### RECORDS TO PROCESS:
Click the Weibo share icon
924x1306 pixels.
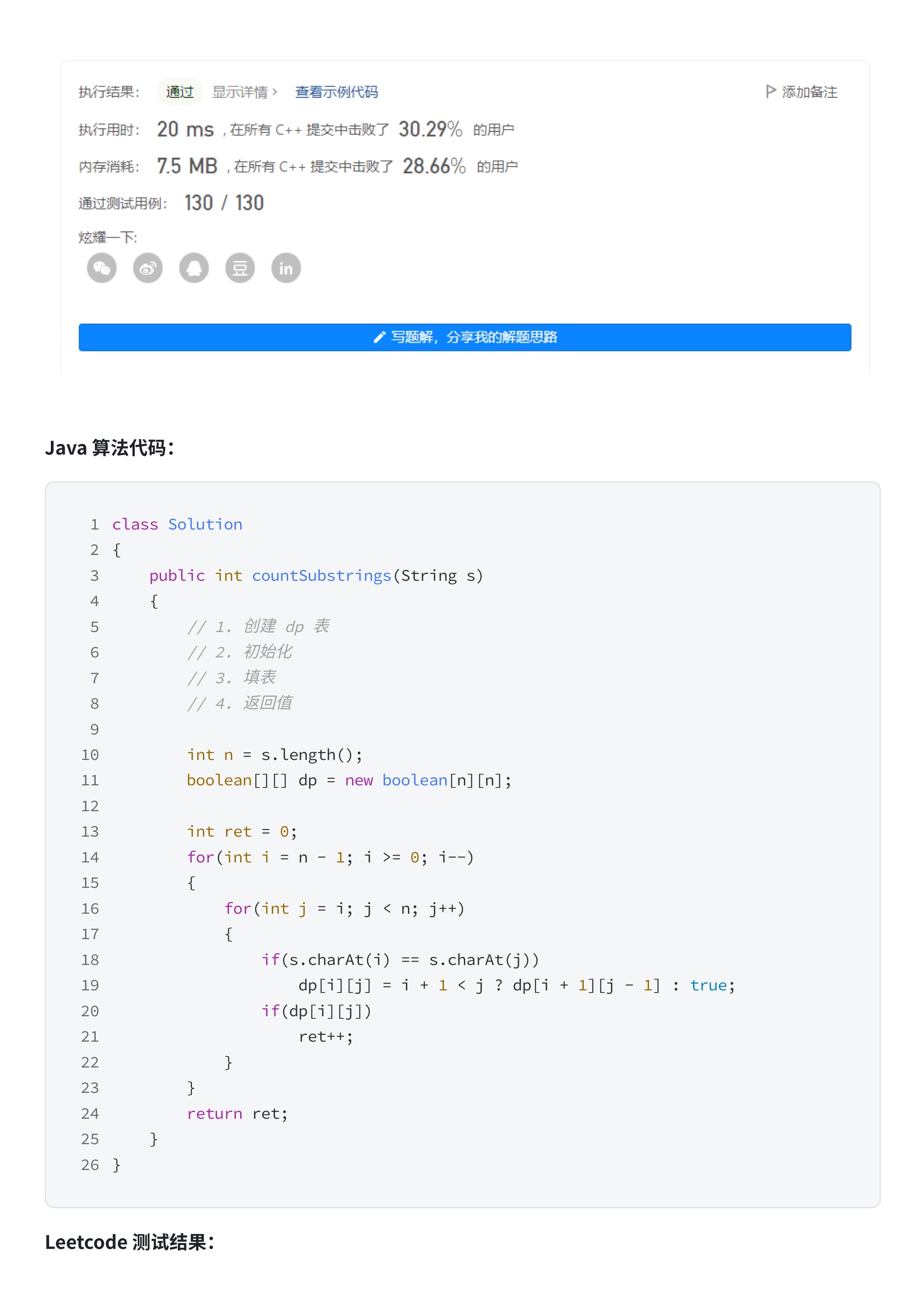(148, 268)
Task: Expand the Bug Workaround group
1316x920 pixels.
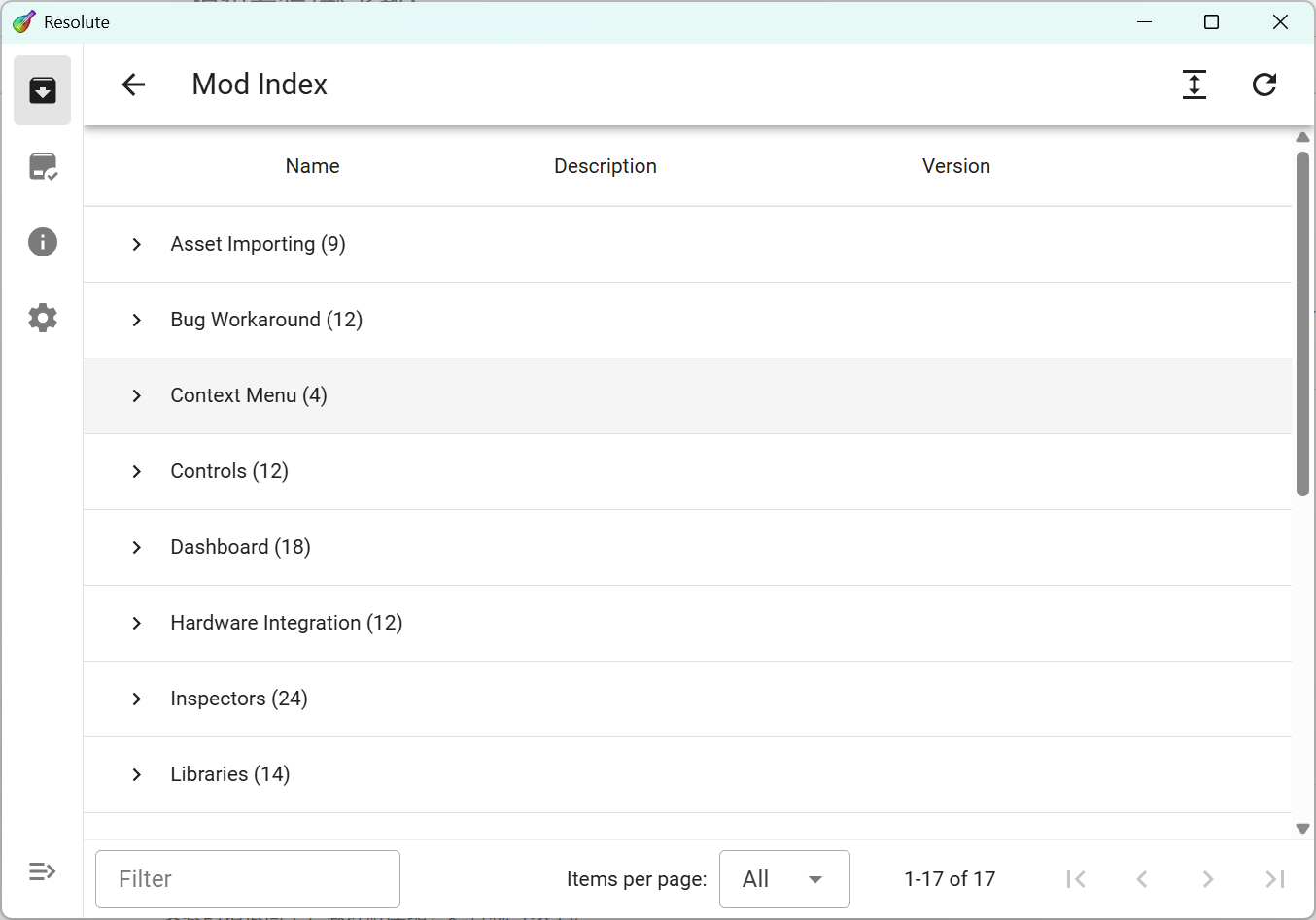Action: [x=137, y=320]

### ABOUT THIS TASK:
Give back only the lines from the one that carries "Task: Expand the Bug Workaround group" through the final line above, both included. Drop all pictures.

### RESULT OF THE TASK:
Task: Expand the Bug Workaround group
1316x920 pixels.
Action: [x=137, y=320]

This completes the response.